Thursday, January 11, 2018
JANIS: LITTLE GIRL BLUE...
If a fist could sing it would sound something like Janis Joplin. In fact, while watching Janis: Little Girl Blue, Amy Berg's 2015 documentary now on Netflix, it was fascinating to see how Joplin often sang with her fists clenched. Most female singers keep their hands open. For Joplin, music was associated with power and aggression. Listen to her best stuff, those bluesy epics that left most people with their mouths open in disbelief; she sounded like she was in a long fight and was trying to wear down a much bigger opponent, simply with her voice. And as they say about a lot of fighters who come away from hard battles, she won her share but there was a price to pay. True, Patti Smith or Madonna may have made a fist now and then, and some of the heavy metal women might punch the air, as did Sporty Spice, but Janis Joplin was working on a different plane than those women. As someone says late in the movie after Joplin has overdosed on heroin, the poor woman not only felt her own emotions deeply, but she felt those of everyone else, too. It couldn't have been easy to be such a conduit in the turbulent 1960s.
Janis: Little Girl Blue follows the usual pattern of the Joplin tale: the misfit girl from Port Arthur, Texas suffers the cruelty and small mindedness of the locals. Then she finds out she could sing. "It turned out I had this loud voice," she said. "It was quite a surprise." From there came a stint as a folk singer, long before the Beatles had landed, long before Dylan was on the air. She eventually joined Big Brother and the Holding Company, a twangy blues band that could barely keep up with her, or so the story goes. They don't sound bad in the documentary, and history has given them a bum rap, but they were definitely dumb guys. When it was time to be filmed at the Monterey Pop Festival, the boys wouldn't sign release forms. Janis' moment to shine was nearly kaboshed by some stupid rivalry between San Francisco and LA. She got her way, though. She was like an alley cat that wandered in through the back door and took over the entire house.
It would be hard to make a bad documentary about Janis Joplin. The story is sad, and there's plenty of amazing footage out there. In this one, we hear snippets from her diary and letters home to her family (read by singer Cat Powers, who sounds a bit like Janis). There was a profound loneliness in her that wasn't fixed by fame or drugs, though she found some temporary comfort while performing. When she tries to explain the joy of being on stage, she usually dissolves into embarrassed giggles. Squares like Dick Cavett didn't get her, anymore than the jerks in Port Arthur had, the cruel types who'd voted her "Ugliest Man" as a sick fraternity prank. When she returns for her high school class' 10th year reunion, she's not a conquering hero, but a bitter misfit. "I wasn't asked to the prom," she tells a local reporter, "and it pains me to this day." The irony is that Janis Joplin wasn't ugly at all.

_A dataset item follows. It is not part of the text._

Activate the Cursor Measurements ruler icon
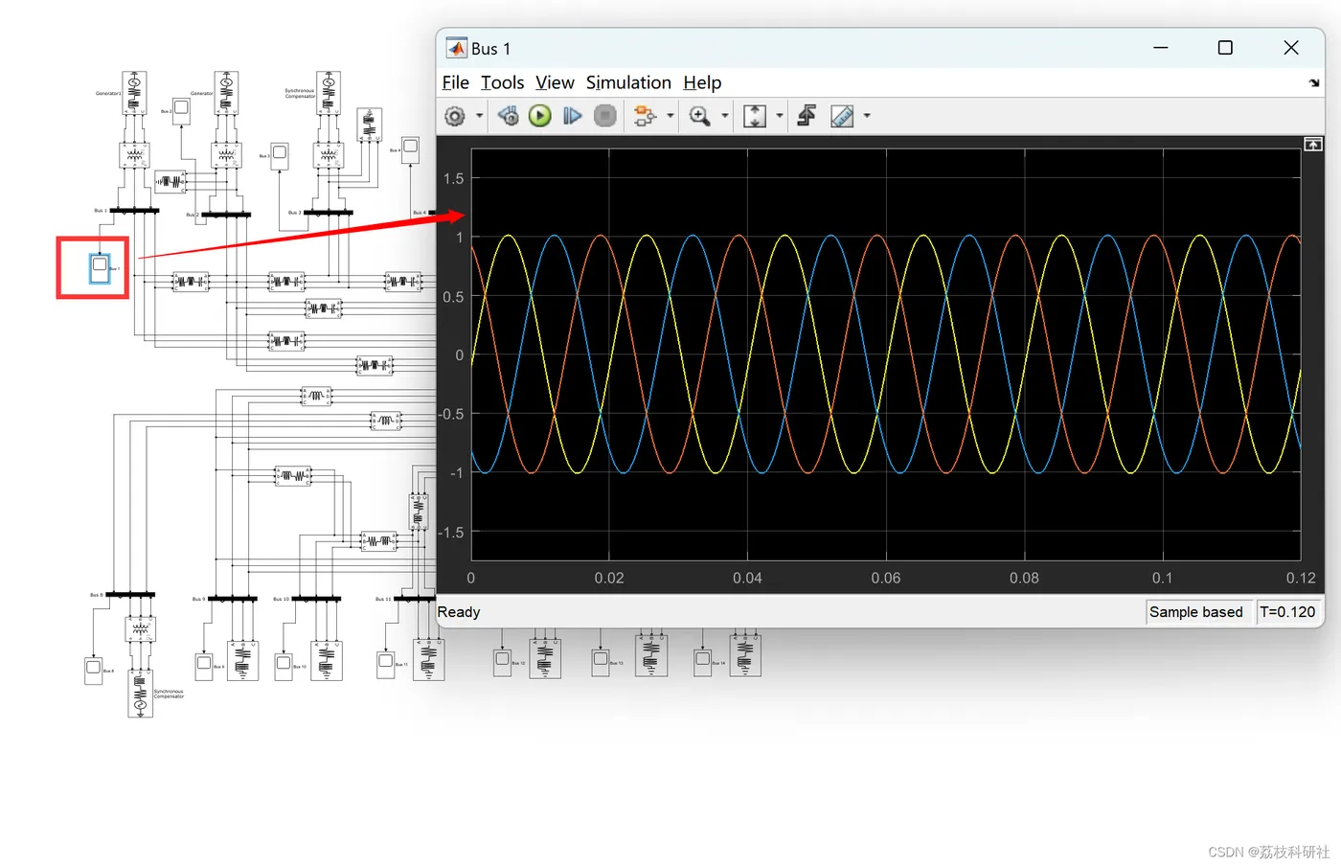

Seeing her in this movie, there's a kind of untamed sweetness to her, like a wacky lioness.
The Joplin story has been told countless times in books and documentaries. There was even a successful stage production of her life story a few years ago. Janis: Little Girl Blue won't be the last time we hear this tragic saga. Berg does a fair job. We come away thinking Joplin never stood a chance, not with a coterie of junkies around her. Watch the footage of Joplin in Monterey, compared to her performance at Woodstock. Within two years, she'd gone from being a fiery blues goddess to a dazed parody. We meet some of her old friends, and they cry over her memory, but they weren't much help to her. She had relationships with both men and women, but it would be flippant to call her a lesbian or a bisexual. She was simply lonely, trying anything to numb the pain. John Lennon is shown reacting to the news of her death. Ever thoughtful, and a junkie himself, Lennon suggests there's something wrong with our society, and wonders why so many people have to find ways to protect themselves from the harshness out there. One surprise was a bit from Country Joe McDonald, who dispels the the long held notion that he Janis were linked. "We weren't in love," he says. "There was no sizzle." From this side of the desk, if you couldn't sizzle with Janis, you couldn't sizzle with anybody, bub.